Zenju Earthlyn Manuel

‘When the journey of finding home takes ancestral homelessness into account, we begin to understand the need for sanctuary in a new way. The hunger for home is deeply layered. When seeking a vision of being healed, multi-generational displacement motivates within some of us a desire for our indigenous lands of origin, or to create sanctuary or shared community with those of similar ancestral origin, places where we can enter life fully without fear. We need places to breathe and heal our disconnection from the earth. Our spiritual journey requires us, first of all, to understand the pain and loss of our ancestral identity and to experience the extent to which we have wandered. This loss of our homes is in our bones and begs to be acknowledged, not merely transcended.’ (Sanctuary)

I don’t have any way of knowing what the African-American experience feels like. As a white European who chose to live in California, I can feel some longing for my homeland. My ancestral home – a place I did not grow up – is, and was always, readily available to visit, and I have thought of living there one day in the future. Reading this passage encouraged me to stretch my small understanding of this feeling, to try to imagine how it deep its impact can be. This is the work that those of us in positions of privilege need to do  – to listen to those who come from a place of less privilege, without trying to gainsay their experience of being themselves (something privilege lends people to doing), and to practise feeling what the world feels like from that perspective.

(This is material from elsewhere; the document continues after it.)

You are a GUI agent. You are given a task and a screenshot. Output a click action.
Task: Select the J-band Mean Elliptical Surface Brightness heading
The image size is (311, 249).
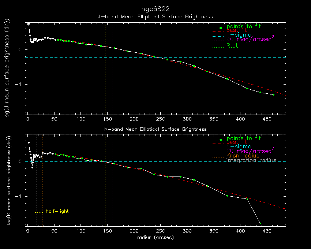click(x=155, y=16)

2 thoughts on “Zenju Earthlyn Manuel

  1. My father suffered his whole life from being an “other”–although he found fellowship in his work for the US Immigration Service (may they rest in peace or be restored from the current ridiculous agency). His family was in Dakota Territory, and my grandfather was the illegitimate child of an unknown Indian mother, adopted into an Anglo family–and looking very like my great-grandfather. So I know I have tribal blood, but not which tribe. I didn’t know this until my son was born. When my dad met the new baby, he said “Hello, little brother.” and gave me a quick piercing glance. I was a little freaked. Now I have looked in old photos, and considered my father’s ways. No tribe but the tribe you now choose. No place but all places. I give to the Native American Rights Fund–but I do not personally pursue anything that is lost. I grieve for all the taken-away children who never knew the true land of their people, or their heritage. I try not to hold anger. Here now is my place. It once belonged to another tribe. It was taken by the Spanish. That was long ago and cannot be changed. Sometimes my heart aches for all of us. I support the good that remains wherever I can find it.